## Supplied records
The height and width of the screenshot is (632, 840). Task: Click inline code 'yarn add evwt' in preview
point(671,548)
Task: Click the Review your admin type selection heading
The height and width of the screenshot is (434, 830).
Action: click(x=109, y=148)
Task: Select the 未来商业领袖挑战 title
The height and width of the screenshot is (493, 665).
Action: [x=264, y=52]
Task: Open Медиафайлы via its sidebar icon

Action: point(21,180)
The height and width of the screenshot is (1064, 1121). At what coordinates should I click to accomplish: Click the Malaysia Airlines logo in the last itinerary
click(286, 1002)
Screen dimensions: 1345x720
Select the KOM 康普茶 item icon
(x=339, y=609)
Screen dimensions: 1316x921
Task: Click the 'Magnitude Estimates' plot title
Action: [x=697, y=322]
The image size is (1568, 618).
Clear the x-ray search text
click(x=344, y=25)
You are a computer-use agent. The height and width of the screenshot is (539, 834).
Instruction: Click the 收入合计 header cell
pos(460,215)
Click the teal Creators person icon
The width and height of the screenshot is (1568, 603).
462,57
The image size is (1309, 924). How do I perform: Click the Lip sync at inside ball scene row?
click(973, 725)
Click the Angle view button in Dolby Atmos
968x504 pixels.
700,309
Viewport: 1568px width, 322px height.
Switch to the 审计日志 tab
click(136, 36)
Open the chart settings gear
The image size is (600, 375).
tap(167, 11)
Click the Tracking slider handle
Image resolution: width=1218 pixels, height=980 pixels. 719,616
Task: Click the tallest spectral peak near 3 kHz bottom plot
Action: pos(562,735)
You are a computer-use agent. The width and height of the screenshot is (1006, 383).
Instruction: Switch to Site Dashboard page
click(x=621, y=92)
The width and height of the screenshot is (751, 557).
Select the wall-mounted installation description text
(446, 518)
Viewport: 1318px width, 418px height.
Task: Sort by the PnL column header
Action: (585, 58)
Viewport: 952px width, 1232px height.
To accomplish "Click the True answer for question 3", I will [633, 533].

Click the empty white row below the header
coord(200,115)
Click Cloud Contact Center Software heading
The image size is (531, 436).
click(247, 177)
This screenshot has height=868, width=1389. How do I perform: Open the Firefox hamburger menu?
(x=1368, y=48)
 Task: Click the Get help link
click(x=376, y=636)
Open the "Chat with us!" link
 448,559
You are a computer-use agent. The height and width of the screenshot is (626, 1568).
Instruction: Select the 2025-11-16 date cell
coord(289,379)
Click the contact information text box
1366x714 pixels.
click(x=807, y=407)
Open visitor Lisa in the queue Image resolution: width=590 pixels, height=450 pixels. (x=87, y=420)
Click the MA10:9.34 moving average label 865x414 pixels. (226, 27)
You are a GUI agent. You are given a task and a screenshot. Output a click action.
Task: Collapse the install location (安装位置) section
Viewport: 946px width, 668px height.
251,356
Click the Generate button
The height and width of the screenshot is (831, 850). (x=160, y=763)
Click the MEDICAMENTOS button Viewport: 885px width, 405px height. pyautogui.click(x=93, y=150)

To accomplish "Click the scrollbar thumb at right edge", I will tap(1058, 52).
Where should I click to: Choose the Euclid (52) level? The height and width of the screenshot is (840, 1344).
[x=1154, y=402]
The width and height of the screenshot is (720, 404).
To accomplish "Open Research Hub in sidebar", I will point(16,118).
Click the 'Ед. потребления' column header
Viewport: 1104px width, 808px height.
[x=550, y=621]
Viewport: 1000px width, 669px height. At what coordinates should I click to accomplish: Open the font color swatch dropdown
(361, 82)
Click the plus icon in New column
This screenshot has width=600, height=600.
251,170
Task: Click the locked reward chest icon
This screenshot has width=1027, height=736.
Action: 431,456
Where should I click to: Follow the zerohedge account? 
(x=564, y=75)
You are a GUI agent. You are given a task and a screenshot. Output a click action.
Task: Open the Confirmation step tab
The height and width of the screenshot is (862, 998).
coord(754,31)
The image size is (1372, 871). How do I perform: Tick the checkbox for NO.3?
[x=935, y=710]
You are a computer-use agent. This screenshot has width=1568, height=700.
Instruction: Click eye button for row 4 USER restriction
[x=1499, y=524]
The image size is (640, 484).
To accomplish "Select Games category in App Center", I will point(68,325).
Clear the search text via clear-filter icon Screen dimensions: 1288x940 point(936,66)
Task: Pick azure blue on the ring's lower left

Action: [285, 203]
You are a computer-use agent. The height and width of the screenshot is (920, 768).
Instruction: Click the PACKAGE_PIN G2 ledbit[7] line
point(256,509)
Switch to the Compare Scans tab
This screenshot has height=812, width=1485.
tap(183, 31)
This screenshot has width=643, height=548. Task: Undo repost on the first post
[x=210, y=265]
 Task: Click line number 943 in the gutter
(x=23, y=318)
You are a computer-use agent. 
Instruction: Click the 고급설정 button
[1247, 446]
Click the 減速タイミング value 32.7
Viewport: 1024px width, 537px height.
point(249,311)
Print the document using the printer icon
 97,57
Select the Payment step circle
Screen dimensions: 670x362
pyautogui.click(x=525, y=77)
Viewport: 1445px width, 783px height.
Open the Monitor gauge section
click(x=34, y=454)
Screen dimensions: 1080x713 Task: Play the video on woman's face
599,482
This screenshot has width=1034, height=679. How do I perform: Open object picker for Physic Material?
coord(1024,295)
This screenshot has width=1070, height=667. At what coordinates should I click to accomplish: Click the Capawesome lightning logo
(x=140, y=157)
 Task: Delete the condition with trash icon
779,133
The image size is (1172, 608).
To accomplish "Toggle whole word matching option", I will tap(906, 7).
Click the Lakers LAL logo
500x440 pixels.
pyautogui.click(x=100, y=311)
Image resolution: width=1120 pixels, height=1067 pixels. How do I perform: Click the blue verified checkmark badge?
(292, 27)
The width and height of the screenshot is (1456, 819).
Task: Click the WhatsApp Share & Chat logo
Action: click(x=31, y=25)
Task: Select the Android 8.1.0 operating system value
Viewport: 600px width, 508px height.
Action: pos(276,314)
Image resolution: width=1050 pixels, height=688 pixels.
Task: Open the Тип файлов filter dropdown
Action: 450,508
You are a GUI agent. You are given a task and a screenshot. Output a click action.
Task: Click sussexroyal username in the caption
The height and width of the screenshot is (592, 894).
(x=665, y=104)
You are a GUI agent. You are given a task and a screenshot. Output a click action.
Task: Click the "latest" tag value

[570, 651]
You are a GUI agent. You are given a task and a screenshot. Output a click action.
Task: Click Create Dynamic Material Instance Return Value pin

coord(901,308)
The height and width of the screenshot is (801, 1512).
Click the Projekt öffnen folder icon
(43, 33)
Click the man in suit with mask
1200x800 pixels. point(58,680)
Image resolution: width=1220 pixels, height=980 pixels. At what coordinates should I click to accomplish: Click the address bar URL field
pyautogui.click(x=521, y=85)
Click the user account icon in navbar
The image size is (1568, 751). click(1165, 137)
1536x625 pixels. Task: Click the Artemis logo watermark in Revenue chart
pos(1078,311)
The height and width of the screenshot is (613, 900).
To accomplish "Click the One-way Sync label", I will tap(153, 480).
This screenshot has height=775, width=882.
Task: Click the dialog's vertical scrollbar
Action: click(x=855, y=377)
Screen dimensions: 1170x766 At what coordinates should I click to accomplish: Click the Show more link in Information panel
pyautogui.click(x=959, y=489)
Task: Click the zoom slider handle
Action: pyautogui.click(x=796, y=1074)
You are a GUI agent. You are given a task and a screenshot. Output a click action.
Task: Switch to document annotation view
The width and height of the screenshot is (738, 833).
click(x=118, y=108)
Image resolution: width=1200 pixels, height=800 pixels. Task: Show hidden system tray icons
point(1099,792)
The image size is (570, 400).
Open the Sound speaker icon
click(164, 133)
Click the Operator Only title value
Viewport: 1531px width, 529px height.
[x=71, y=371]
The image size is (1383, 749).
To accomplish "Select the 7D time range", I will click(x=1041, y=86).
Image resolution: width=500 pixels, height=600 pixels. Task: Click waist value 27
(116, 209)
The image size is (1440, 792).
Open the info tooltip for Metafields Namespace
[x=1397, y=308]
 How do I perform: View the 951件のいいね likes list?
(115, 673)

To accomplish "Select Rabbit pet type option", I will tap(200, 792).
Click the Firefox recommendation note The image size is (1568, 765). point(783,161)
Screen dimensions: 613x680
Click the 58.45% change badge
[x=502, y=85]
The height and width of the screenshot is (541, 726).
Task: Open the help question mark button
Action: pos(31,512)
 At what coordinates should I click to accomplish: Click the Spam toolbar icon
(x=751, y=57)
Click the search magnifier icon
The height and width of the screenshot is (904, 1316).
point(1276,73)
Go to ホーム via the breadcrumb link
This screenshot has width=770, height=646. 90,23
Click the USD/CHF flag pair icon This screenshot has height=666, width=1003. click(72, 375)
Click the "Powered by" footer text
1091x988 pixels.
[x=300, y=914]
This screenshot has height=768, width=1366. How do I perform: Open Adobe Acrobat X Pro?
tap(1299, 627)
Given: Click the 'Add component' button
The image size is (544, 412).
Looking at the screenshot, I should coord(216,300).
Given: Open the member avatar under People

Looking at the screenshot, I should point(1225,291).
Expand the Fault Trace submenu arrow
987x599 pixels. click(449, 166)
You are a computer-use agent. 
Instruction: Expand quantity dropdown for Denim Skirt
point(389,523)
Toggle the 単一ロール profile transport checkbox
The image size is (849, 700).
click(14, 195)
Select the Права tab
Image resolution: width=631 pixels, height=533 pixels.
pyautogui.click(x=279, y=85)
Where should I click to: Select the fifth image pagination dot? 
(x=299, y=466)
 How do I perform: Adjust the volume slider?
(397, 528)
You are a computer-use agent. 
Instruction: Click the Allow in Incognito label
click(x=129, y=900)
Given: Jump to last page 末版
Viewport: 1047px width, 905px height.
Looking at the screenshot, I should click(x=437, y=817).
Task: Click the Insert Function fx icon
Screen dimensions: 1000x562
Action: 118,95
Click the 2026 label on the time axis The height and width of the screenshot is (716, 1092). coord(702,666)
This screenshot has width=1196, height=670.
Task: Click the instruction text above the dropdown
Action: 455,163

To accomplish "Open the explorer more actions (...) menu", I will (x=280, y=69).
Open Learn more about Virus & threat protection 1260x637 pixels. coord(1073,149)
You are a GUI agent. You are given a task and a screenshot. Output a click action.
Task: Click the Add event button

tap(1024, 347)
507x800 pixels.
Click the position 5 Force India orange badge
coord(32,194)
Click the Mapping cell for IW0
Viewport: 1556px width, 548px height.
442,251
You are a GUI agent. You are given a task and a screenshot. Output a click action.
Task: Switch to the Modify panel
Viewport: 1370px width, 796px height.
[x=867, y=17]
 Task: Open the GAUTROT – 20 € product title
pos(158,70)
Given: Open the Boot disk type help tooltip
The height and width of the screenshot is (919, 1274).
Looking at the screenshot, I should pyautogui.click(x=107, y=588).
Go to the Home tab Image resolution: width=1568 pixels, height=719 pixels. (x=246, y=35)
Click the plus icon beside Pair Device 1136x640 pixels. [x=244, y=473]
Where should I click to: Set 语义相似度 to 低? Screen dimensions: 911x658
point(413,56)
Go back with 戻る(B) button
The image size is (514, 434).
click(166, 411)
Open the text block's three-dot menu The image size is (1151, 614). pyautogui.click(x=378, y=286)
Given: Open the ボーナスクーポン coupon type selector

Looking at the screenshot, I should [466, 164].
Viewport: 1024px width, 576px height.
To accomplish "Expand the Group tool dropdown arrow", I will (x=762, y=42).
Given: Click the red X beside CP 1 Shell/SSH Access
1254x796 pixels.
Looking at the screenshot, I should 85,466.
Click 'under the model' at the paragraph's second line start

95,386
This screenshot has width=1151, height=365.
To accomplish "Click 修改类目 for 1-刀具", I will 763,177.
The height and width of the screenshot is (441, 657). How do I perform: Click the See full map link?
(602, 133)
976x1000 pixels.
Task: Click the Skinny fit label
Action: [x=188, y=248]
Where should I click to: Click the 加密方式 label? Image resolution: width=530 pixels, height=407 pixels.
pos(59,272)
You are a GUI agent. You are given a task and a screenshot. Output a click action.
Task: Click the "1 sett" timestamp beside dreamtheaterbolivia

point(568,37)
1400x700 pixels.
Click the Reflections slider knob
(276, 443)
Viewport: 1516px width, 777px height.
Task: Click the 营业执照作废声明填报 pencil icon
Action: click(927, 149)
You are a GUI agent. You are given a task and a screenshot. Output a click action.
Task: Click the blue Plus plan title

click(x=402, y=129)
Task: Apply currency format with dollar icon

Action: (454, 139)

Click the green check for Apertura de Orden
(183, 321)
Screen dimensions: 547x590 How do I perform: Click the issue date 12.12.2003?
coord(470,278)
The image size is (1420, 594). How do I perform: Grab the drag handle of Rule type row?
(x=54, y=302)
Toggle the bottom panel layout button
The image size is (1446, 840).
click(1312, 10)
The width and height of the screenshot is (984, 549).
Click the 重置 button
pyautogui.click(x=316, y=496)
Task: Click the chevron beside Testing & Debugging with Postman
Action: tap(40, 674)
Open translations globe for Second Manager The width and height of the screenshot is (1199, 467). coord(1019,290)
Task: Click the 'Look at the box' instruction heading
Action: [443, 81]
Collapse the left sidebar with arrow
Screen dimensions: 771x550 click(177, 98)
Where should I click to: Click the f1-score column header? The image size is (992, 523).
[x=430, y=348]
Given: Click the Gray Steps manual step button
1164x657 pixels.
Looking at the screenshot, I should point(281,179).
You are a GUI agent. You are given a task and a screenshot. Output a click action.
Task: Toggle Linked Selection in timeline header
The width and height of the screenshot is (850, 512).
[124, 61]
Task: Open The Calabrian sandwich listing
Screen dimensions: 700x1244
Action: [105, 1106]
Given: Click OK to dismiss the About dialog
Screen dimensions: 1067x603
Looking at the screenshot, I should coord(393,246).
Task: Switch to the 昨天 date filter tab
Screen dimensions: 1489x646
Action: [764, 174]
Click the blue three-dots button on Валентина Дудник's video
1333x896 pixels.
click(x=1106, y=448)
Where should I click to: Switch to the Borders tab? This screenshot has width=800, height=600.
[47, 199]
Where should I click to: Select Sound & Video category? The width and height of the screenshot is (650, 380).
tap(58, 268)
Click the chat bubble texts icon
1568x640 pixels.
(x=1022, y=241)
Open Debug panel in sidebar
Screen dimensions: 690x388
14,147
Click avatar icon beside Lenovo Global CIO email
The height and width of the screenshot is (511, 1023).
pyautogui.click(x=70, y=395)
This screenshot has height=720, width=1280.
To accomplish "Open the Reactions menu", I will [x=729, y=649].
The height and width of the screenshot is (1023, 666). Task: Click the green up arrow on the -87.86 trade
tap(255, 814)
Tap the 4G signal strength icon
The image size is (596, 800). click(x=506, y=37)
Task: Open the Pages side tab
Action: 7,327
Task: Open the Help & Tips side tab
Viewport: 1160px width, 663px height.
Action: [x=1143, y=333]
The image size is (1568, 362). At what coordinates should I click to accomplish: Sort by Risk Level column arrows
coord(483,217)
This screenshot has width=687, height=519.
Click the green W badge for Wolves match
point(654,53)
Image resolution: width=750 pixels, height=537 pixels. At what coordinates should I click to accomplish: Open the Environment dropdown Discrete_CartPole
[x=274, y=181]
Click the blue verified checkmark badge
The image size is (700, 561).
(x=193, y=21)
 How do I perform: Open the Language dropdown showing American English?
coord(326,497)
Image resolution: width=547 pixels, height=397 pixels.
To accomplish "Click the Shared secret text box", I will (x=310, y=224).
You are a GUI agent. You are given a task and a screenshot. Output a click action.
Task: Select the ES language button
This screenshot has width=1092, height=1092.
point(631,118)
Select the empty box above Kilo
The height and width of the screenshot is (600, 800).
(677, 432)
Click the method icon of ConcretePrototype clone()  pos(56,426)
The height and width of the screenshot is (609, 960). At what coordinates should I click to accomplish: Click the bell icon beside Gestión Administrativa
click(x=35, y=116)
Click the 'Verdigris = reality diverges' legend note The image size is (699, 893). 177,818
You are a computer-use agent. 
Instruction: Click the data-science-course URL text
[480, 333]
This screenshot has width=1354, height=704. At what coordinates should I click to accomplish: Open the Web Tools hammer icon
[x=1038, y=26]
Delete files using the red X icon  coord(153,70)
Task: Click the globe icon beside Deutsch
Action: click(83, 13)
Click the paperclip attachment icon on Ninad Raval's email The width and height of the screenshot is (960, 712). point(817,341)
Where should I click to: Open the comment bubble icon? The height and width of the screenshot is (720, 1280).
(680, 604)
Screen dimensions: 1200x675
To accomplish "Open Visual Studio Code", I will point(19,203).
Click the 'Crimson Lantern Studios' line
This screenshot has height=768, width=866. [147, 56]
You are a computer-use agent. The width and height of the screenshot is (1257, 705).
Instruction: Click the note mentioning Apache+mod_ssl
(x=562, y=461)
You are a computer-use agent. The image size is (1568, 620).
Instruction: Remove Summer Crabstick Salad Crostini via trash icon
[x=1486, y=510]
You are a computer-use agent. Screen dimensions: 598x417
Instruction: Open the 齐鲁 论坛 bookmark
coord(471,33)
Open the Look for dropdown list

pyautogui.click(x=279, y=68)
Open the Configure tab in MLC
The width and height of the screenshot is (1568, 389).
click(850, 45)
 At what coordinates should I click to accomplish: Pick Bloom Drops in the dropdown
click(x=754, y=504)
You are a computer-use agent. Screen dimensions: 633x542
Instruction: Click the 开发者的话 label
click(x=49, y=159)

## The task
Produce a word-for-word copy of everything above from the line holding "Viewport: 1556px width, 548px height." down to the line holding "Open the text", with both of those lines kept.

## Reply to the task
Viewport: 1556px width, 548px height.
442,251
You are a GUI agent. You are given a task and a screenshot. Output a click action.
Task: Switch to the Modify panel
Viewport: 1370px width, 796px height.
[x=867, y=17]
 Task: Open the GAUTROT – 20 € product title
pos(158,70)
Given: Open the Boot disk type help tooltip
The height and width of the screenshot is (919, 1274).
Looking at the screenshot, I should pyautogui.click(x=107, y=588).
Go to the Home tab Image resolution: width=1568 pixels, height=719 pixels. (x=246, y=35)
Click the plus icon beside Pair Device 1136x640 pixels. [x=244, y=473]
Where should I click to: Set 语义相似度 to 低? Screen dimensions: 911x658
point(413,56)
Go back with 戻る(B) button
The image size is (514, 434).
click(166, 411)
Open the text block's three-dot menu The image size is (1151, 614). pyautogui.click(x=378, y=286)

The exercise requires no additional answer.